* **Dataset excerpts**

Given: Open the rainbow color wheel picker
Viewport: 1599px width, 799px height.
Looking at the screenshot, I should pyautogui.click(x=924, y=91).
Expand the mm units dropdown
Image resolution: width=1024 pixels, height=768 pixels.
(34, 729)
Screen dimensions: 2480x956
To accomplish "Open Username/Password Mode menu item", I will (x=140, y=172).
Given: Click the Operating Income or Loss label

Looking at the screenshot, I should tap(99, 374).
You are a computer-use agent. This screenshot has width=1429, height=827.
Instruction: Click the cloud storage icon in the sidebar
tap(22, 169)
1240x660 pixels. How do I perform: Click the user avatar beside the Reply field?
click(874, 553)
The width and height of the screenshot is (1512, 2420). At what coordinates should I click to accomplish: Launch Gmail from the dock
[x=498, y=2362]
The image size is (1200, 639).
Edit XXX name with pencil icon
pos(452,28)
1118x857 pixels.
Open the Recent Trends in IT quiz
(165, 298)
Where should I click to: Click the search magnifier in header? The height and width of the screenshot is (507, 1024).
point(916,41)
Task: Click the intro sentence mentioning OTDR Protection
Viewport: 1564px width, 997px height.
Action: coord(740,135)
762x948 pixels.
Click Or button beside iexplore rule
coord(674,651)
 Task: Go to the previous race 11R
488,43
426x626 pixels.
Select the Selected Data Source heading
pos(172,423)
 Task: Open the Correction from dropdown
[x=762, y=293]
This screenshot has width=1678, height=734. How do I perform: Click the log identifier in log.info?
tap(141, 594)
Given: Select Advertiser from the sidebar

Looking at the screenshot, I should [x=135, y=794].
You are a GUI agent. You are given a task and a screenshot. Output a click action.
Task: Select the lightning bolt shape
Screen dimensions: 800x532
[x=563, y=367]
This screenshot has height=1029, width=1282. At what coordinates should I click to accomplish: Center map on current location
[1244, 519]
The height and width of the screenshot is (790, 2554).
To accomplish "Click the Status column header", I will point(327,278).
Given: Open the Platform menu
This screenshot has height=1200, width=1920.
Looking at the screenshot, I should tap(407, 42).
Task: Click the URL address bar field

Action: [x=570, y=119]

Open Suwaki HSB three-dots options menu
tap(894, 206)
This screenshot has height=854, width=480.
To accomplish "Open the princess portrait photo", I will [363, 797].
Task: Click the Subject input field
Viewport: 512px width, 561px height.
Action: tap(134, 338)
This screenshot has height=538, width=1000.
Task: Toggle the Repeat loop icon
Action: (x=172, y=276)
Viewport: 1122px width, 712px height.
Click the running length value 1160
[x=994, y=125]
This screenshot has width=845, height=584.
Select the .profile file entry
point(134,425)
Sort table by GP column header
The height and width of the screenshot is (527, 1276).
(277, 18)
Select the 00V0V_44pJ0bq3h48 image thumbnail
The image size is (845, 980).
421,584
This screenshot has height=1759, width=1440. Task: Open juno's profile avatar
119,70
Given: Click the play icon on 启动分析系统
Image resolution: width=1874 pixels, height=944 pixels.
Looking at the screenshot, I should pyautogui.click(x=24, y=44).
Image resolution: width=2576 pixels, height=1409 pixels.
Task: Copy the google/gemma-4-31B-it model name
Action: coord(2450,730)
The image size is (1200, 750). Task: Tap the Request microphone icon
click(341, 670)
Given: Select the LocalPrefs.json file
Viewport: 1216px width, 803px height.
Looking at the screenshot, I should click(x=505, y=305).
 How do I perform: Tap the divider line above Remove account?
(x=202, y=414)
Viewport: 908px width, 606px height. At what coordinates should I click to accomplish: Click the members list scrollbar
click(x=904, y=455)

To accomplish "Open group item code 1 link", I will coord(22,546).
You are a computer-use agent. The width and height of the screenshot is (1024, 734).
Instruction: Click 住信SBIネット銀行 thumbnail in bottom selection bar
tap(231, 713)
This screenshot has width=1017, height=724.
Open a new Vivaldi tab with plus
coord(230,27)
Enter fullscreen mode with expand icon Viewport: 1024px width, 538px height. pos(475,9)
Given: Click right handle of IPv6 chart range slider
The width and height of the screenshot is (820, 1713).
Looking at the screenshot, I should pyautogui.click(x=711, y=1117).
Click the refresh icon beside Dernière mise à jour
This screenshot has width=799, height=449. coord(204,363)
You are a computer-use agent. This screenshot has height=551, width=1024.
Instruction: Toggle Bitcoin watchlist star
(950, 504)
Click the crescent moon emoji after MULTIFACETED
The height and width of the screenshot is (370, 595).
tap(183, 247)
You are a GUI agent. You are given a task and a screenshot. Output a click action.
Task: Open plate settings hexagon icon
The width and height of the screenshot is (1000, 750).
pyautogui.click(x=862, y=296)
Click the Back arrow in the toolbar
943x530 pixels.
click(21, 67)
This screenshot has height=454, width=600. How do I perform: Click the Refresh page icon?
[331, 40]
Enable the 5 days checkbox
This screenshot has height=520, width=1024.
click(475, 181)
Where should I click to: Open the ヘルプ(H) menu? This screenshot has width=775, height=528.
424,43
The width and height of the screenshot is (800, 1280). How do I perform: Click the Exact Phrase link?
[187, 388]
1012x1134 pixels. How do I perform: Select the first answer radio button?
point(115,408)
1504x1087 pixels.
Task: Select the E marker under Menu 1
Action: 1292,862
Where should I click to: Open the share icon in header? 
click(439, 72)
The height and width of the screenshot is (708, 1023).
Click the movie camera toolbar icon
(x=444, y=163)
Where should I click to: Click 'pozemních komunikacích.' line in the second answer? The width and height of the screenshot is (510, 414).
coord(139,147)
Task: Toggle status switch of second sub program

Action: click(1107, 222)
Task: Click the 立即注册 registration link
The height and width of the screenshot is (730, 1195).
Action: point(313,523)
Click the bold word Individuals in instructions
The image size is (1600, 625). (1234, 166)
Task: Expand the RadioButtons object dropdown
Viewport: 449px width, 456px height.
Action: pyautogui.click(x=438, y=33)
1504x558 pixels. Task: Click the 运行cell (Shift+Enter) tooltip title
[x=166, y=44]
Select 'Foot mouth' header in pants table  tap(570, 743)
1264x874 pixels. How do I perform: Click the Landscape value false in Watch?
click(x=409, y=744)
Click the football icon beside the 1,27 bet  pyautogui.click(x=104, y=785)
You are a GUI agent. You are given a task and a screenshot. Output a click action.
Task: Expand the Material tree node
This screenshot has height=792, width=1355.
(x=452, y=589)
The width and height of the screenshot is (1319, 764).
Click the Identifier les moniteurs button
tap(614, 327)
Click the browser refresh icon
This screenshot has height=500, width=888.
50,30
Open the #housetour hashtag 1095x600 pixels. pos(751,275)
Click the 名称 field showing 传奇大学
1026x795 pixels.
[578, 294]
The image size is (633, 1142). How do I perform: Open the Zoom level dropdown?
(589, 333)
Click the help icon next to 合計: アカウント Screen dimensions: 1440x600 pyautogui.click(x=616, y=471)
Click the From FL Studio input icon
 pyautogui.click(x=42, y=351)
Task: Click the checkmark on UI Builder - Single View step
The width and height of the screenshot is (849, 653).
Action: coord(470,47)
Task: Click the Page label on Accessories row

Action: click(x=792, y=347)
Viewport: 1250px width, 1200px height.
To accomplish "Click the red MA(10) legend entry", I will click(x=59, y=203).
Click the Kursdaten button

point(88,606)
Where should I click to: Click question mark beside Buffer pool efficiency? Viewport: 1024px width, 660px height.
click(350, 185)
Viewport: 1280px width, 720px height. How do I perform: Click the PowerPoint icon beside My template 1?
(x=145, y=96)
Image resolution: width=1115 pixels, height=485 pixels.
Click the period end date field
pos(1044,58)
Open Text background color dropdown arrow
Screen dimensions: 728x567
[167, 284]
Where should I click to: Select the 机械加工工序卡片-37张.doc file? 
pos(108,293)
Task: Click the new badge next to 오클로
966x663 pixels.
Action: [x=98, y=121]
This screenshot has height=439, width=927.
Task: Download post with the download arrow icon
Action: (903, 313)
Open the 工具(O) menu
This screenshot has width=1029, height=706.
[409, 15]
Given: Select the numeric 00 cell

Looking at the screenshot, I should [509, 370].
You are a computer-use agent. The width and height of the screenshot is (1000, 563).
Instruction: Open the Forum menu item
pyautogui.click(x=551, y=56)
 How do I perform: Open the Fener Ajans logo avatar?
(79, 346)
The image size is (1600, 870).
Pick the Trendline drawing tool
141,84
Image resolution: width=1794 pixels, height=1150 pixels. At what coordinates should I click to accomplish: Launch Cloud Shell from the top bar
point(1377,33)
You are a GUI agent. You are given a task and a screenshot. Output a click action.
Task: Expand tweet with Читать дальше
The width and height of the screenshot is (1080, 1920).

* **Description of the task**
Report the number of lines in the listing above that include the word "table", and nothing else.

* **Response for this exercise**
2